In Colombia, essays and essayism are the norm, rather than the exception. Etymologically, an essay is an attempt or try at conveying something; essayism its accompanying exploratory ethos. There is a rich corpus of Colombian writing along those lines. Instead of understanding the essay as autonomous genre, it is by appreciating it within the fold of essayism – in its most unbridled, protean dimension – that one may begin to appreciate its relevance and sheer potency in the Colombian context. At the same time, because the essay is everywhere, it is also nowhere. Dispersion of cultural capital and repetition are constant risks in the literature, as authors appear to be more adept at generating essayism than at building upon the exploits of their forerunners. The present chapter, by no means exhaustive, offers an account of this process and some of the signposts necessary to navigate its sprawling terrain.

Montaigne (1533–92), often credited as the father of the essay, puts forward an adaptive exercise in judgment. He compares himself to a man who tests the waters and sees where they make take him:

I take the first subject that chance offers. … Scattering a word here, there another, samples separated from their context, dispersed, without a plan and without a promise, I am not bound to make something of them or to adhere to them myself without varying when I please and giving myself up to doubt and uncertainty and my ruling quality, which is ignorance.(219, qtd. in Gómez-Martínez 18)

Colombian essayism often displays many of the same traits, namely: self-irony, ludic tone, false modesty, style-driven persuasiveness, and supple reasoning. Many of its proponents present a happy combination of improvisation and judgment that, as in their early modern counterparts, desacralize and question. Others get the worse of this combination, leading to idiosyncrasy and thinly argued ex cathedra pronouncements.

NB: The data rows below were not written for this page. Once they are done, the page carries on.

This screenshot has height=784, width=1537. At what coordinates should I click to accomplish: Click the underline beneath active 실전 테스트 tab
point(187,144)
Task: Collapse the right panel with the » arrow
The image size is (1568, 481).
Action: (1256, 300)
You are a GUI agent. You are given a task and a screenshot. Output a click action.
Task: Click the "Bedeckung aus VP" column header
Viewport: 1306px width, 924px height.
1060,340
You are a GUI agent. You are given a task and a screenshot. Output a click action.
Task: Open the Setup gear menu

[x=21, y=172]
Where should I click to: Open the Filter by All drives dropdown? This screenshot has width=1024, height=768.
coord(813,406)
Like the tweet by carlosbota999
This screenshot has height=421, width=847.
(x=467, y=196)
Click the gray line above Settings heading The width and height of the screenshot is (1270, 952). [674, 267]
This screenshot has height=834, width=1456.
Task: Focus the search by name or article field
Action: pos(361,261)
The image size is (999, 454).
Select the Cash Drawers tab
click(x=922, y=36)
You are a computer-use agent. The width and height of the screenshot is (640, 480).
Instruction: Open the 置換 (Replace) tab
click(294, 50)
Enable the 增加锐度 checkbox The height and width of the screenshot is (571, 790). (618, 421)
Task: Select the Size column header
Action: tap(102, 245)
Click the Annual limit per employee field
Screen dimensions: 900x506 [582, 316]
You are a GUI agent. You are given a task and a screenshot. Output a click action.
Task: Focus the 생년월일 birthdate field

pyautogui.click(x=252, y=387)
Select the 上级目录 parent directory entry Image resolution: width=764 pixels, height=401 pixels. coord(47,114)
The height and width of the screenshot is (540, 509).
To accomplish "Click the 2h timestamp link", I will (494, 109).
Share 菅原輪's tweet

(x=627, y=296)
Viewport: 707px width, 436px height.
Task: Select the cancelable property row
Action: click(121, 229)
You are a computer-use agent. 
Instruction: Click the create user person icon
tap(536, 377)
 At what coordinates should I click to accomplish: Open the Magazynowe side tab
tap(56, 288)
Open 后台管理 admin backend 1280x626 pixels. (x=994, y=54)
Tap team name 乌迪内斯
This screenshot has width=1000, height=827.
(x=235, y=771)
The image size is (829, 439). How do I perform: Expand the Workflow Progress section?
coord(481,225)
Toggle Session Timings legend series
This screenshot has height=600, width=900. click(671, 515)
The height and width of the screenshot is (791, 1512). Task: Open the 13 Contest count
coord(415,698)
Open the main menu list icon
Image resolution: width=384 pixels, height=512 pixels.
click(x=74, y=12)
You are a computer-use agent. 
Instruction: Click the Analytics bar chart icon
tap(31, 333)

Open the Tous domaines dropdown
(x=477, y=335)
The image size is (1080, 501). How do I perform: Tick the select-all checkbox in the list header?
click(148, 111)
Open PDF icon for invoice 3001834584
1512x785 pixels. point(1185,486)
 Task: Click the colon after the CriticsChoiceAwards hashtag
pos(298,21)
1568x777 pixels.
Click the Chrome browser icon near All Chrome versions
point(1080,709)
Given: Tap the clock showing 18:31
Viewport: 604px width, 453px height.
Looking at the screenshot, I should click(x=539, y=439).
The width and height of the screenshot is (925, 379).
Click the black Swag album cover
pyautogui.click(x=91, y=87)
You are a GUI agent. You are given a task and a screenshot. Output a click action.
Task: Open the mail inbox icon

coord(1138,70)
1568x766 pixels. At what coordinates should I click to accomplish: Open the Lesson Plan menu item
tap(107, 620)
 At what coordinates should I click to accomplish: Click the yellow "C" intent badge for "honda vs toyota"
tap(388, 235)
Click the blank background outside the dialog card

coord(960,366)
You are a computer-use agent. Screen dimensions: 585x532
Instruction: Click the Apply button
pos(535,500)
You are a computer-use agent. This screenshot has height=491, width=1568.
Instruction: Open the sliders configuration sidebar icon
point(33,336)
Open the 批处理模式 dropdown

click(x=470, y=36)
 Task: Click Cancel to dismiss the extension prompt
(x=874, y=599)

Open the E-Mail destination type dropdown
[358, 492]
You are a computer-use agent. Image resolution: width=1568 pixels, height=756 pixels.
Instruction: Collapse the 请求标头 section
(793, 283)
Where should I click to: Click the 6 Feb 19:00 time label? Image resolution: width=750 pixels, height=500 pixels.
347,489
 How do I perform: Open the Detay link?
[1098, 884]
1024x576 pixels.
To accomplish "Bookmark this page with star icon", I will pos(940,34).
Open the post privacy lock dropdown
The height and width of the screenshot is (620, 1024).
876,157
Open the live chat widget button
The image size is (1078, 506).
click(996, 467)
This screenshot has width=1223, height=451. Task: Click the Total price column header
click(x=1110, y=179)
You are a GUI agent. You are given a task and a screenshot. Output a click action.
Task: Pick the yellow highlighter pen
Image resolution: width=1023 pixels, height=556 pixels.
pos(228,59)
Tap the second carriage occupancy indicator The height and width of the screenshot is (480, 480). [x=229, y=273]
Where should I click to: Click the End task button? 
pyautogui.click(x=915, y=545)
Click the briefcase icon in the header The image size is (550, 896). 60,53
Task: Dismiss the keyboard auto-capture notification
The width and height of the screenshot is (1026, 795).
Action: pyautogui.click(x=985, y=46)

A counterpart to the treatise in a country where treatises are seldom written, the Colombian essay must play multiple roles. With the notable exception of Héctor Orjuela, most accounts of the form start with the nation itself. The critic traces its origins back to Sumario de la natural historia de las Indias (1526, Summary of the Natural History of the Indies) by Gonzalo Fernández de Oviedo (1478–1557) and to El antijovio (The Anti-Jovius) by Gonzalo Jiménez de Quesada (1506–79), founder of Bogotá.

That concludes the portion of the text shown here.